▶ _About this exercise_
Exactly as they appear, copy the lines of the listing from the one containing "The height and width of the screenshot is (708, 621)." through the final line, both included, and nothing else.

▶

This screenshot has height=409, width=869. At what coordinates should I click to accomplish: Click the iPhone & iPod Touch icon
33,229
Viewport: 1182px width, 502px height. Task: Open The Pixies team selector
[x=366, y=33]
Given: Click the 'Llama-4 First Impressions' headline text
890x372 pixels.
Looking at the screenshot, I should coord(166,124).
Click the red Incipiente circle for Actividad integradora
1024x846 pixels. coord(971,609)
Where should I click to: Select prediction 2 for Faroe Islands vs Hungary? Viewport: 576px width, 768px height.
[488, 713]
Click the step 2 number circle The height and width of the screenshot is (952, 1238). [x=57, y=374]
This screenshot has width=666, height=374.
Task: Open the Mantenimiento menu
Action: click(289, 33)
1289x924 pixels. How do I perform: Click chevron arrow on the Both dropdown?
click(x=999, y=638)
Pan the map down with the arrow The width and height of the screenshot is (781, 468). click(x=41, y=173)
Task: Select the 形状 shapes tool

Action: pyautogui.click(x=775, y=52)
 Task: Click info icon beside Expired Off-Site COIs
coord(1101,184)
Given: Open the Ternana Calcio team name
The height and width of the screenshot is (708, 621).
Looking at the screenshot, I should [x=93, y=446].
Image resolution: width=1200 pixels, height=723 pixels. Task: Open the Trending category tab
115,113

◀

▶ _Output below_
The height and width of the screenshot is (708, 621).
Looking at the screenshot, I should [x=93, y=446].
Image resolution: width=1200 pixels, height=723 pixels. Task: Open the Trending category tab
115,113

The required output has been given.